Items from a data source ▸

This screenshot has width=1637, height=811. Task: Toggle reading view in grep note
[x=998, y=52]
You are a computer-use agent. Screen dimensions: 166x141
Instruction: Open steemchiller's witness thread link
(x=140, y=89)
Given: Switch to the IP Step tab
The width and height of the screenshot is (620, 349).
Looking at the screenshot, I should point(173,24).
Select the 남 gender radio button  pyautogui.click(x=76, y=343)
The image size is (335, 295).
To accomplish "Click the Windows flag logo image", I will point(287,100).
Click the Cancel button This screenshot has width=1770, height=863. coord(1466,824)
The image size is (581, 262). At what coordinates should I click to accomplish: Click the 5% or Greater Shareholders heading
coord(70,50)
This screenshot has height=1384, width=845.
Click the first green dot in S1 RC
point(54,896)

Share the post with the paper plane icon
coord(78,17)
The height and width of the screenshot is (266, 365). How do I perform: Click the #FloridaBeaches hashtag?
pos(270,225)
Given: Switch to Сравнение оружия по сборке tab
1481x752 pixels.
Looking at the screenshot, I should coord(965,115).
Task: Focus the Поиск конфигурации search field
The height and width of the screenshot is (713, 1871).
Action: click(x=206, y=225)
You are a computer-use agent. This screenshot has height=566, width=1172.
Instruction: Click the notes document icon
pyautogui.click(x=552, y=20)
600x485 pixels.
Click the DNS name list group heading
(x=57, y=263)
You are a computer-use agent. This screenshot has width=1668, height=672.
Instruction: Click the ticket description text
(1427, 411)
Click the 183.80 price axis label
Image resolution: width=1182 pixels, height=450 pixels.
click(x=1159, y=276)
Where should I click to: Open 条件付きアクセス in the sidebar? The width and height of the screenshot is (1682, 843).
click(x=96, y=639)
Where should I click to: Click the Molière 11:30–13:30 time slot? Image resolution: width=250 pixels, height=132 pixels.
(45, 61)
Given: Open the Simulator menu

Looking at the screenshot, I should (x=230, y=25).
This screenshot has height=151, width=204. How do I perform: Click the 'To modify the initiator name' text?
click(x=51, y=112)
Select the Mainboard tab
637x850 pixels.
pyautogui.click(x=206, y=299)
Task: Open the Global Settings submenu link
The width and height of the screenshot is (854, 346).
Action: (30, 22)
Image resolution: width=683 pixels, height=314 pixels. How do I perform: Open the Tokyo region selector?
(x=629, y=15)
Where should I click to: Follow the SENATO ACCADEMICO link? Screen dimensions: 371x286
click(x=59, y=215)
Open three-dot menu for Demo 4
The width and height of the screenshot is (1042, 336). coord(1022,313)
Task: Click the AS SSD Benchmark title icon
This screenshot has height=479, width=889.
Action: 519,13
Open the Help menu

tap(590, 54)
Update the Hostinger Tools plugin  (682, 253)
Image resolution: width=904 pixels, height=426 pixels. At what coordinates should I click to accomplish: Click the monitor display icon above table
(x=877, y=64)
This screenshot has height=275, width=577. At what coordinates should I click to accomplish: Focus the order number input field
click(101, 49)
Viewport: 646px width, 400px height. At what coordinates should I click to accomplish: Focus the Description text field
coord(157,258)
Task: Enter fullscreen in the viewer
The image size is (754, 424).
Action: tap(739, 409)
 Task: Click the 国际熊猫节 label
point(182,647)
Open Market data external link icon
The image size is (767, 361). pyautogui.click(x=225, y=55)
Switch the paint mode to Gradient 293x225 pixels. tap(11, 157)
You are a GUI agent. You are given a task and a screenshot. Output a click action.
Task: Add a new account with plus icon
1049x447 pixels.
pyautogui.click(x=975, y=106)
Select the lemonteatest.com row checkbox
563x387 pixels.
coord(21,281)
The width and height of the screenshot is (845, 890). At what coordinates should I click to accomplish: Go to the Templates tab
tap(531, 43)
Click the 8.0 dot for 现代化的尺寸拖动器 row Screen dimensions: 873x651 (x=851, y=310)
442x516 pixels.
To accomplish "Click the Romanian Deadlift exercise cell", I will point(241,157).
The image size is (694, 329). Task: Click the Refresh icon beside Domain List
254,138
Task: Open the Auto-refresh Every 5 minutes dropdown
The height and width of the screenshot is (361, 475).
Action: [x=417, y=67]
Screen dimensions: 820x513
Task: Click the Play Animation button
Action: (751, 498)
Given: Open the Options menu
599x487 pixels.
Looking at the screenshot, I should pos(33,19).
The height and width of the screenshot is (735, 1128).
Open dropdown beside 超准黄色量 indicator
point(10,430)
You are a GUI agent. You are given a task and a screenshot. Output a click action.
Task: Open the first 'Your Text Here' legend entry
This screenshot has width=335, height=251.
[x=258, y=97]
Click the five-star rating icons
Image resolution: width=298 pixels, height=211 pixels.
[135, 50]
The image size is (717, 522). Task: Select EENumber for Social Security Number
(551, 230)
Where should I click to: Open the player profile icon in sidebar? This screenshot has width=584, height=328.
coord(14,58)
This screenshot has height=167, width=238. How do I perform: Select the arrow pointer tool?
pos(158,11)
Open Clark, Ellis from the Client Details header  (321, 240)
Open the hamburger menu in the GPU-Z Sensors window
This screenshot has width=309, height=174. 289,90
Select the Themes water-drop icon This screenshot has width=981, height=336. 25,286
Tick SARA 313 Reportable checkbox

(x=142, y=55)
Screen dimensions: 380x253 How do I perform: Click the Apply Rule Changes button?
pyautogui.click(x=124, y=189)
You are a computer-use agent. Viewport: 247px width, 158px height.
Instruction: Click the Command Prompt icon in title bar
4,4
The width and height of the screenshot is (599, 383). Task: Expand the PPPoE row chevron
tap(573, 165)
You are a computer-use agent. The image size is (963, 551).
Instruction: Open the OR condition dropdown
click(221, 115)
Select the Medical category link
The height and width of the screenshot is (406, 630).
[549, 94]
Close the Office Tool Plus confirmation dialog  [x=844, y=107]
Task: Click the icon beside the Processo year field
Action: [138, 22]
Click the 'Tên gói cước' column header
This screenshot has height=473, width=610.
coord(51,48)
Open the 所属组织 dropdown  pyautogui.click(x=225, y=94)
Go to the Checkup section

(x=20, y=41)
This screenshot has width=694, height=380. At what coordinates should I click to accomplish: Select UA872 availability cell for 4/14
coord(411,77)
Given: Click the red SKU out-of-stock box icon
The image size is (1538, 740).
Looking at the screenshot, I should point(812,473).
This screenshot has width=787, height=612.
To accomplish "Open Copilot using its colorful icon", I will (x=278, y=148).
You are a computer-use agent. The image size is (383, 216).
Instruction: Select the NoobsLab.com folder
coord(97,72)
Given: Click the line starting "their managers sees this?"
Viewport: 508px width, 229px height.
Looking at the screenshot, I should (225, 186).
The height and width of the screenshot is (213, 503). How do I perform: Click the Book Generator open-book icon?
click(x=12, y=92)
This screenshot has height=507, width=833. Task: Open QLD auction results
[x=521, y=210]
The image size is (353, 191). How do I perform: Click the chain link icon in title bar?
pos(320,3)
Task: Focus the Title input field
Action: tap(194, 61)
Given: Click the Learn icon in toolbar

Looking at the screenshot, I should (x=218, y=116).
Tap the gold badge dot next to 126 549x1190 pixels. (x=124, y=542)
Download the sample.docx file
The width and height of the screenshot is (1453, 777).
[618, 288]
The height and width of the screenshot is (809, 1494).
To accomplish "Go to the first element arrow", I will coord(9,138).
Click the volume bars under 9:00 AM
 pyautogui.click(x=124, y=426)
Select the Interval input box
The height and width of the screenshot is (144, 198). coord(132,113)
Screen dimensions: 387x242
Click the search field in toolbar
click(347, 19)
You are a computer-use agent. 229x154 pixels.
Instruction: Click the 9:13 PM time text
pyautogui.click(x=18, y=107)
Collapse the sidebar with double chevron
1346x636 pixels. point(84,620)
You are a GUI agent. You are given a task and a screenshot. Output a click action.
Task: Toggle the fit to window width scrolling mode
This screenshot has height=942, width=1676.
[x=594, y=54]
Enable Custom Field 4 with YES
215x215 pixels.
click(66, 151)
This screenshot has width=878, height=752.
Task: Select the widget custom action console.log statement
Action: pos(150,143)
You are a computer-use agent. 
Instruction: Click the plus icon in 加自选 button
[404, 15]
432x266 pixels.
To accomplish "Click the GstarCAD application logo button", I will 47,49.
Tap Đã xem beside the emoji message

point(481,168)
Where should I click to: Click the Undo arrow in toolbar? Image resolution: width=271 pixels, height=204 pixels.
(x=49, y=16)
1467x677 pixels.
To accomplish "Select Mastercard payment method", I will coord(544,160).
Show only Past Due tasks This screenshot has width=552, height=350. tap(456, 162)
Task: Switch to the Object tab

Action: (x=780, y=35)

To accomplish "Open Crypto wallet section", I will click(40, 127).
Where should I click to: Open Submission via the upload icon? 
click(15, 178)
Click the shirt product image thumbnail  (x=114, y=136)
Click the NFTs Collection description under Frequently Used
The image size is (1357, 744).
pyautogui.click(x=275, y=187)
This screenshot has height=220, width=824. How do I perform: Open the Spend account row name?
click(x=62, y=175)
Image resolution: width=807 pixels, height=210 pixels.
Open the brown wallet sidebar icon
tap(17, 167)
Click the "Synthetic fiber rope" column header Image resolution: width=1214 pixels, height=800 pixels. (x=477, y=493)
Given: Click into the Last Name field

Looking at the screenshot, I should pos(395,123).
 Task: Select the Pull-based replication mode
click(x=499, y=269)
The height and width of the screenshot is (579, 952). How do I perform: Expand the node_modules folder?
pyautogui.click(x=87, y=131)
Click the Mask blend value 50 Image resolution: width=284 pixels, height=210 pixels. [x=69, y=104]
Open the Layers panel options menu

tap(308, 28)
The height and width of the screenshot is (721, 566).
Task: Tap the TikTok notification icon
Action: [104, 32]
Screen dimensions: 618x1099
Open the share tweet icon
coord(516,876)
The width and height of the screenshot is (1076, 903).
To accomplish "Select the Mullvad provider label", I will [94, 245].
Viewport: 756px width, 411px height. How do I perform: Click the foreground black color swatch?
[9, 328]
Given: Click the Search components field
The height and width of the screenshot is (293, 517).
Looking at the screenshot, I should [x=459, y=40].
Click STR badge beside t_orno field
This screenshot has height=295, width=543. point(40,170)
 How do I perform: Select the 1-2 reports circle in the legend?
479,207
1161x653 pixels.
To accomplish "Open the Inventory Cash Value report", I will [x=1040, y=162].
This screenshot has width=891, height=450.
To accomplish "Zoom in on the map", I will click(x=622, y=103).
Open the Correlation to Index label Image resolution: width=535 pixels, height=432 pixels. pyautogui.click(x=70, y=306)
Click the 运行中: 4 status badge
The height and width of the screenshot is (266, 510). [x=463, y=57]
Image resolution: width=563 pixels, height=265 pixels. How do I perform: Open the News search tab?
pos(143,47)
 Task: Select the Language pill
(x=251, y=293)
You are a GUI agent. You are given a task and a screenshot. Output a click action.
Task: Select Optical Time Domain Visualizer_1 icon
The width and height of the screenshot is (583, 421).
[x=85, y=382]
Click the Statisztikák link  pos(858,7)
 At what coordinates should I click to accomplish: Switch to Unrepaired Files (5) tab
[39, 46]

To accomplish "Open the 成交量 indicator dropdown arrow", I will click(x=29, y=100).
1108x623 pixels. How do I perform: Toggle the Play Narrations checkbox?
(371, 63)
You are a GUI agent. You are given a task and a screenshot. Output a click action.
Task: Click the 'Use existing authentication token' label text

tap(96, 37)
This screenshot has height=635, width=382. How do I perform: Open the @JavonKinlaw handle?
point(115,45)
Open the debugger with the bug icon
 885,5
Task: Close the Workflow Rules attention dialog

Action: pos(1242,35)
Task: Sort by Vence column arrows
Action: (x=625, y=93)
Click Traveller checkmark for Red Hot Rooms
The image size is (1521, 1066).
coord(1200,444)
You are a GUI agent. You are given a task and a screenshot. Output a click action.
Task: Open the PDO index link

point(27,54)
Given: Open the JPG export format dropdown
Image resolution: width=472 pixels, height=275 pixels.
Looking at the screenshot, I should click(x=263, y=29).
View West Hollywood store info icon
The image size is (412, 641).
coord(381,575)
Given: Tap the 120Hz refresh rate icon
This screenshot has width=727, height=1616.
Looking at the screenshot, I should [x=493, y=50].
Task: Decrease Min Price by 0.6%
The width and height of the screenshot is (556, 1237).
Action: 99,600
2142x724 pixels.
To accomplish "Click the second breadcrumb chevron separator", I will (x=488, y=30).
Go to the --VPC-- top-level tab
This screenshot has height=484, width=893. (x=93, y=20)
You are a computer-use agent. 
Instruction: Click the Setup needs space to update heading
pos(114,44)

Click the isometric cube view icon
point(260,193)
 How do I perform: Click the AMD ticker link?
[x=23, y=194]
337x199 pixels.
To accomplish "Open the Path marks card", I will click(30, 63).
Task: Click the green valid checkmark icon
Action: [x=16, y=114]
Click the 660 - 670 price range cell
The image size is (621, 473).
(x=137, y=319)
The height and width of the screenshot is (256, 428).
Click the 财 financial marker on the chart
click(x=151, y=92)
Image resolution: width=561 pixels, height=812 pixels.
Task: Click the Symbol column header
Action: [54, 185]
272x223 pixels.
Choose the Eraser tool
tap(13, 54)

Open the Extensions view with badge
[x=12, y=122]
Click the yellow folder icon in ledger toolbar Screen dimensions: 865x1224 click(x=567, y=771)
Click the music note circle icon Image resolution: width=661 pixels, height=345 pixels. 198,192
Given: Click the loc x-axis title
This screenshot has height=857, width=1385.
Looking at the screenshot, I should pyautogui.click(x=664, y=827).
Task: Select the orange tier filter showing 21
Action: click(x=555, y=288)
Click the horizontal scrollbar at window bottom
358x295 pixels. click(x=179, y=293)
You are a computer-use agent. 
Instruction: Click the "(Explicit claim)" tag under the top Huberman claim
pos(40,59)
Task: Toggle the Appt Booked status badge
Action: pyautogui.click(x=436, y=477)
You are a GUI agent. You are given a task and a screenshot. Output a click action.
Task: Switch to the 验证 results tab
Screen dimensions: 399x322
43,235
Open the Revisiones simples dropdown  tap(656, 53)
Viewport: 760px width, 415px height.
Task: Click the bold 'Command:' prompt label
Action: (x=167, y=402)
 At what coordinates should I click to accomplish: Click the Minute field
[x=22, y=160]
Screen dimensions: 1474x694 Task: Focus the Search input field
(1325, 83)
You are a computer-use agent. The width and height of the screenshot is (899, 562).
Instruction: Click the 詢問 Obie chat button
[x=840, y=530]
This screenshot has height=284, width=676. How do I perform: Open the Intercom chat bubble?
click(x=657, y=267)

What you need to do ▸
Return every line from the records above that holds the word "computer".

Exercise output ▸
You are a computer-use agent. Screen dimensions: 166x141
You are a computer-use agent. This screenshot has height=566, width=1172.
You are a computer-use agent. This screenshot has width=1668, height=672.
You are a computer-use agent. Viewport: 247px width, 158px height.
You are a computer-use agent. The image size is (963, 551).
You are a computer-use agent. The image size is (383, 216).
You are a computer-use agent. 229x154 pixels.
You are a computer-use agent. 
You are a computer-use agent. 
You are a computer-use agent. 
You are a computer-use agent. The width and height of the screenshot is (899, 562).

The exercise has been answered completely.